The Royal Australian Air Force (RAAF) has a proud history of immediate and responsive military service, protecting the nation from the sky.
With over 18,000 cadets and 18 RAAF bases Australia-wide, the Air Force consider themselves swift, decisive, resilient and respected.
However, there’s a dark culture of bullying, harassment and sexual abuse plaguing the Australian Defence Force. The Air Force is part of the problem.
A “non-fraternisation” policy was placed to prevent cadets and Air Force personnel from interacting with each other in an unprofessional manner. The Royal Commission heard the policy wasn’t taken seriously and considered a “joke” to cadets – encouraging off-limits sexual activities and institutional abuse to occur.
A witness known as CJF told the Royal Commission cadets weren’t allowed to touch each other and had to keep a “blue book” distance.
“We had to maintain blue book distance. We would hit each other with a book because that was maintaining blue book distance,” she said.

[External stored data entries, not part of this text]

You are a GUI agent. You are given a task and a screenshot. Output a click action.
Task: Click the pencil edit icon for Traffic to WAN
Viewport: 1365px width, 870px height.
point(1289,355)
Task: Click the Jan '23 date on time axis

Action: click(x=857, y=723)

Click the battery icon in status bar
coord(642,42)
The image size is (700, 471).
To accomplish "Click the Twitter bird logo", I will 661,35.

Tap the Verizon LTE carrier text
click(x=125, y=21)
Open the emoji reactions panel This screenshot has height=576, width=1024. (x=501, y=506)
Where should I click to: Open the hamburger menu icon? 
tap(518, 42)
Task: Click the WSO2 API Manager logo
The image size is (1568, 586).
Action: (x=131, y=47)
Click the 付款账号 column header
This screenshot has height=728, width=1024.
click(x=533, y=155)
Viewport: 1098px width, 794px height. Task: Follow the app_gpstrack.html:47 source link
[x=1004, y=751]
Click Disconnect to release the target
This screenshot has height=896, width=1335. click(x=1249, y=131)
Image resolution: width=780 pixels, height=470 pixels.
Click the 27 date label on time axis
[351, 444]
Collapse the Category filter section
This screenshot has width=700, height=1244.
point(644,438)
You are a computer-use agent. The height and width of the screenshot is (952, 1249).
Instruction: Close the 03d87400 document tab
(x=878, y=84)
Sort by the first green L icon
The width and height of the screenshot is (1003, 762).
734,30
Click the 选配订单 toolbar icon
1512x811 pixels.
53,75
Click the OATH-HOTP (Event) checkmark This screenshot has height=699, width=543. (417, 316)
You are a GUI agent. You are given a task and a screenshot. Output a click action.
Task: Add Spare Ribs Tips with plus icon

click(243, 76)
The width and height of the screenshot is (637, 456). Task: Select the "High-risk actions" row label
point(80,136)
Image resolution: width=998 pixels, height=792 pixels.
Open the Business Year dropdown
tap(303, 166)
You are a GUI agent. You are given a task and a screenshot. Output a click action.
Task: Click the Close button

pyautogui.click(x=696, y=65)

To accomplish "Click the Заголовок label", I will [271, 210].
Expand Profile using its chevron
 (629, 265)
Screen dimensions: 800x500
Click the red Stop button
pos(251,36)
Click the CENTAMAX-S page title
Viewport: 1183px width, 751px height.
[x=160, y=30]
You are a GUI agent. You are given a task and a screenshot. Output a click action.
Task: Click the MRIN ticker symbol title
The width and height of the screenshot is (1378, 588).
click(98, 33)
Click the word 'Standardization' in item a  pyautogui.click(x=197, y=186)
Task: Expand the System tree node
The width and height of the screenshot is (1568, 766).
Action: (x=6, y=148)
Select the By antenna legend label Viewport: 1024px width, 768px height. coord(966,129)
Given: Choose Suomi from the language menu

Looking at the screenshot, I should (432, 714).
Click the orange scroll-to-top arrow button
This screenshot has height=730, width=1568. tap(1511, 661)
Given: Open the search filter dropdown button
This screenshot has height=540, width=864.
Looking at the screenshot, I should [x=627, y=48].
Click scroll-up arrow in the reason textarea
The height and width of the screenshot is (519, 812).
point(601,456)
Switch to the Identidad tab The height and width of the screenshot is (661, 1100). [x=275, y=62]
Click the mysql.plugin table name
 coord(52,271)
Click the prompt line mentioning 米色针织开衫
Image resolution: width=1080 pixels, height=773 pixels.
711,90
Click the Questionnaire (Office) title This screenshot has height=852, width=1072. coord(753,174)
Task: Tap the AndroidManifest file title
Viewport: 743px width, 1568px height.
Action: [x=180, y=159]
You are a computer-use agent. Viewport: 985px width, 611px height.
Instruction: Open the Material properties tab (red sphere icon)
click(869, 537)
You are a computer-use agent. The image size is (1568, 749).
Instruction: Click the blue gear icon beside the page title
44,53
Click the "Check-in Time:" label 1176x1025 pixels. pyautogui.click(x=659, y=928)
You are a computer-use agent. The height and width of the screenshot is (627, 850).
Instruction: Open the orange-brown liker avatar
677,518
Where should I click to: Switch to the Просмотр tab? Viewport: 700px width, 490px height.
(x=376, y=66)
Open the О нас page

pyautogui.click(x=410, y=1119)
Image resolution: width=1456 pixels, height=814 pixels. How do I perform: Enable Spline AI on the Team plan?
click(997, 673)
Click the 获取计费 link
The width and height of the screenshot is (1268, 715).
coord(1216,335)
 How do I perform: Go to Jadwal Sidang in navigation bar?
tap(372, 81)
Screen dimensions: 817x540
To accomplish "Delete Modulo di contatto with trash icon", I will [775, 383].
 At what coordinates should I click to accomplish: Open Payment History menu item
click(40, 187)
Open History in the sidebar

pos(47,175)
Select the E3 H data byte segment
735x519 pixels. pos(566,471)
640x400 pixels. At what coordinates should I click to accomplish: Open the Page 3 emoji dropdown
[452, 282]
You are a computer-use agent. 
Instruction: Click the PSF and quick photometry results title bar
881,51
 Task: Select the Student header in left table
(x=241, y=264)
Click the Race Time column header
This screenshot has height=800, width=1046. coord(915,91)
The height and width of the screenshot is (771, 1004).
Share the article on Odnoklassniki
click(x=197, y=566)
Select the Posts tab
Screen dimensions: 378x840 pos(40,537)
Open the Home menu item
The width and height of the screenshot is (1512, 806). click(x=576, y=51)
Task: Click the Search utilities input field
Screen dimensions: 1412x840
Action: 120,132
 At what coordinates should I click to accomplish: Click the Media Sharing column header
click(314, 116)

CJF joined the Air Force in 1999 when she was just 13-years-old. She told the Commission her adult superiors didn’t follow the non-fraternisation policy and when she was 17-years-old, she had a sexual relationship with one of her navy cadet instructors.
Later, CJF reported the cadet instructor but he wasn’t spoken to and he continued to have sexual relationships with underage victims.
The non-fraternisation policy wasn’t strictly enforced by the Australian Air Force Cadets (AAFC). However, the rule was used on multiple occasions to humiliate and manipulate young cadets.
In the case of Eleanore Tibble, the impact of non-fraternisation policy caused her to commit suicide.
*These were the allegations submitted to consultants DLA Piper for the independent review of sexual abuse within the defence force after the 2011 Skype Incident.